▶ _WORK TASK_
Tally the lines in the items below that contain the string "battery", and reply with only that number.

▶ _EXCERPTED RECORDS_
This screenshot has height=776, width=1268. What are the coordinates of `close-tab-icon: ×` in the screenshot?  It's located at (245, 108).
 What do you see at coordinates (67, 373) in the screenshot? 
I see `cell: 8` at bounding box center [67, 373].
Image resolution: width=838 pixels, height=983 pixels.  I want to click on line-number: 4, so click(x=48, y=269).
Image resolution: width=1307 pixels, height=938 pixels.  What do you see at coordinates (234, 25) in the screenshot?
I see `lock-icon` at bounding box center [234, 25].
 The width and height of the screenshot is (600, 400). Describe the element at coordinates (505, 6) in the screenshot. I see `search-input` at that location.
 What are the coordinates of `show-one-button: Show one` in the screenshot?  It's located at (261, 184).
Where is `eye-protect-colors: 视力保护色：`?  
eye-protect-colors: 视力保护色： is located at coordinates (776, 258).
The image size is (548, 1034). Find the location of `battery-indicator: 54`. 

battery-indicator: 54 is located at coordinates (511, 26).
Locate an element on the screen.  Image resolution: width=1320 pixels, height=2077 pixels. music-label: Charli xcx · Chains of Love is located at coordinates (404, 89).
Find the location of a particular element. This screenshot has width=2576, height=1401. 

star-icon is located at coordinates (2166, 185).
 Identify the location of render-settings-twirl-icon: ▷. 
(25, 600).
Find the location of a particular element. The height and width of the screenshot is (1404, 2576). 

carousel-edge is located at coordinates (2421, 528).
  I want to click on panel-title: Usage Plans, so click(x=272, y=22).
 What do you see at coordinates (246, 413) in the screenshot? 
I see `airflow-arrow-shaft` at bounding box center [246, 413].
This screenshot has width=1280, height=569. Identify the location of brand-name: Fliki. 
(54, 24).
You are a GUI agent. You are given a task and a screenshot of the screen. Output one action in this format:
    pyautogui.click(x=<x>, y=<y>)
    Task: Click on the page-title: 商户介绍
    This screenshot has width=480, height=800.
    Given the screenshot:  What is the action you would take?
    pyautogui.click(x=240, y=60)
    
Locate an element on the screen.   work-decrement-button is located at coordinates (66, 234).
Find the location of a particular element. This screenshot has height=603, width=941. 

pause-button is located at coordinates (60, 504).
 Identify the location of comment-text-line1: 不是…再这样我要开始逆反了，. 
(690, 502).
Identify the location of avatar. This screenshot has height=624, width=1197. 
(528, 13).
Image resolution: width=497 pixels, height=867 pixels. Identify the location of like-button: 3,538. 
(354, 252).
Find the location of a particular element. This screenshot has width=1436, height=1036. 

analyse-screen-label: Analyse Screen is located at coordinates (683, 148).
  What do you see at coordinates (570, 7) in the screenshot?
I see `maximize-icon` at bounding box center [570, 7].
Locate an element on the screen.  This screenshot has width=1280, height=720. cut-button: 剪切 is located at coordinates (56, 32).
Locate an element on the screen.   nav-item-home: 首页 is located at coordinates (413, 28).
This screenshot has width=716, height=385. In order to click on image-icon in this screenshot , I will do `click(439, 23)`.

▶ _OUTPUT FOR THIS TASK_
2